━━━ EXTRAIT

4.5.2. Les préconisations des organismes de coopération policière

Au niveau européen, divers groupes de travail ont été institués pour standardiser les techniques d'analyse et les procédures d'assurance qualité : GEDNAP (German DNA Project), EDNAP (European DNA Profiling group), ENFSI (European Network of Forensic Science Institutes).

De son côté, Interpol a créé en 1996 un groupe d'experts (DNA Profile Monitoring Expert Group) ayant pour mandat d'étudier la question de l'utilisation de l'analyse d'ADN comme technique d'enquête et de formuler des recommandations concernant l'utilisation de cette technique dans le cadre d'enquêtes criminelles afin de la promouvoir en Europe. Ses membres représentent l'Allemagne, l'Angleterre, la Belgique, l'Espagne, la Hongrie, l'Italie, la Norvège, les Pays-Bas, le Pays de Galle, la République Tchèque et la Slovaquie.

Dans le rapport présenté pour approbation à la conférence régionale de Dubrovnik (13-15 mai 1998), il a été recommandé aux pays membres « d'utiliser l'analyse de l'ADN, outil extrêmement efficace, dans le cadre d'enquêtes criminelles et de créer leur propre base de données génétiques, en s'appuyant sur les principes énoncés par le groupe de travail dans le présent rapport et sur les recommandations formulées par le groupe de travail de l'ENFSI sur l'ADN concernant le groupe de loci à utiliser en Europe ».

━━━━━━
━━━ EXTRAITS DE DONNÉES

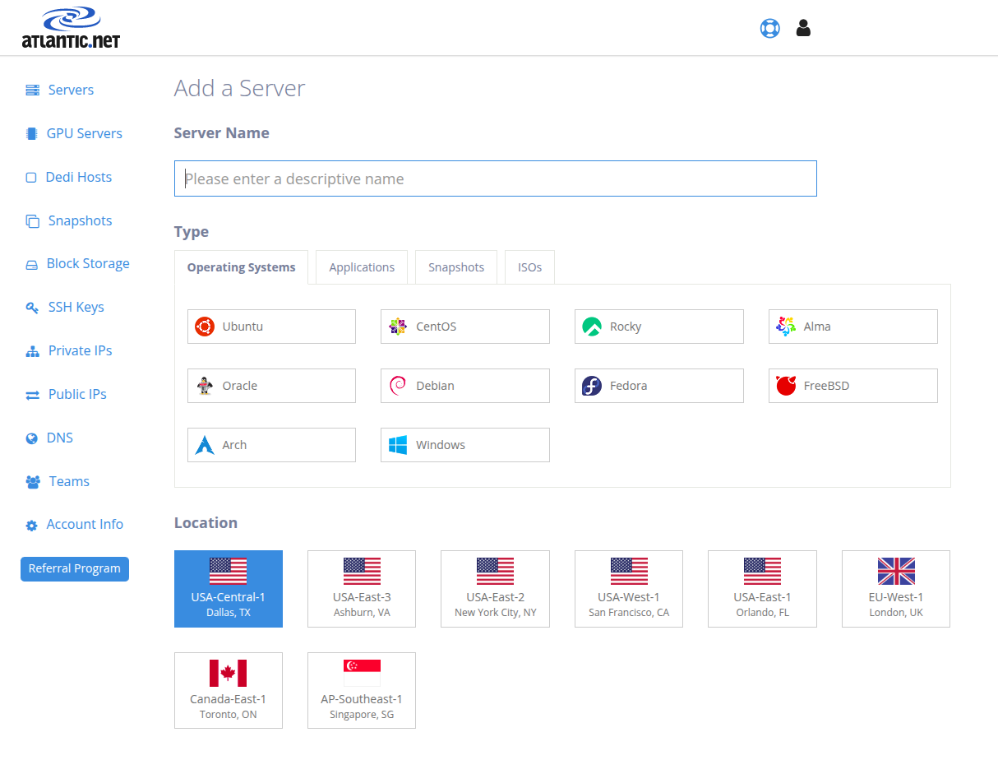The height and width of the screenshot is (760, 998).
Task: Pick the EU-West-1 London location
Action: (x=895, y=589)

━━━━━━
━━━ EXTRAITS DE DONNÉES

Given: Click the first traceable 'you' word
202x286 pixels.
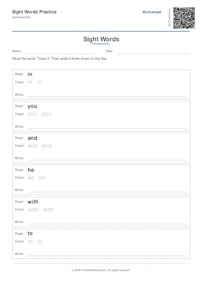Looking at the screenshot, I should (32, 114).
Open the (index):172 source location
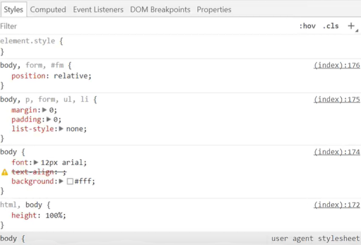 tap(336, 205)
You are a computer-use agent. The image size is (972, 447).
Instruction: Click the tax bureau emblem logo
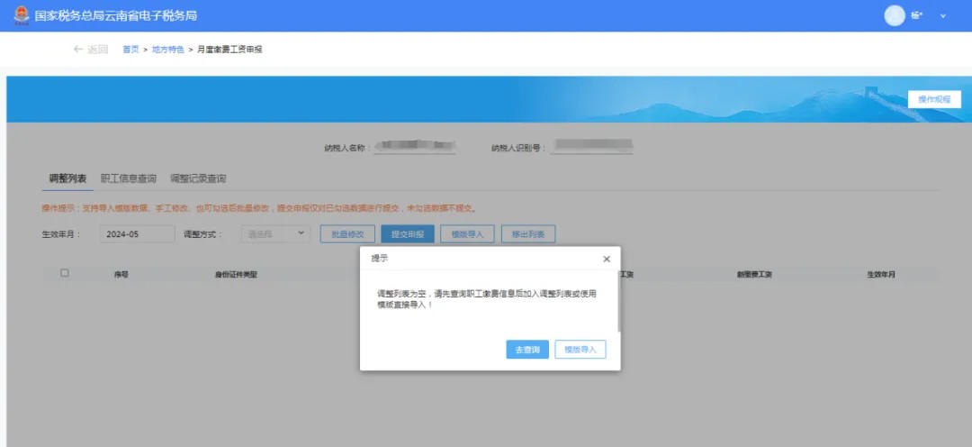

━━━━━━

— OBJECTIF —
Extrayez du texte sur l'analyse ADN le passage qui va de « Au niveau européen, divers » jusqu'à « Forensic Science Institutes). », en le recopiant à l'identique. Les lignes de données n'ont aucun lien avec le texte sur l'analyse ADN.

— RÉPONSE —
Au niveau européen, divers groupes de travail ont été institués pour standardiser les techniques d'analyse et les procédures d'assurance qualité : GEDNAP (German DNA Project), EDNAP (European DNA Profiling group), ENFSI (European Network of Forensic Science Institutes).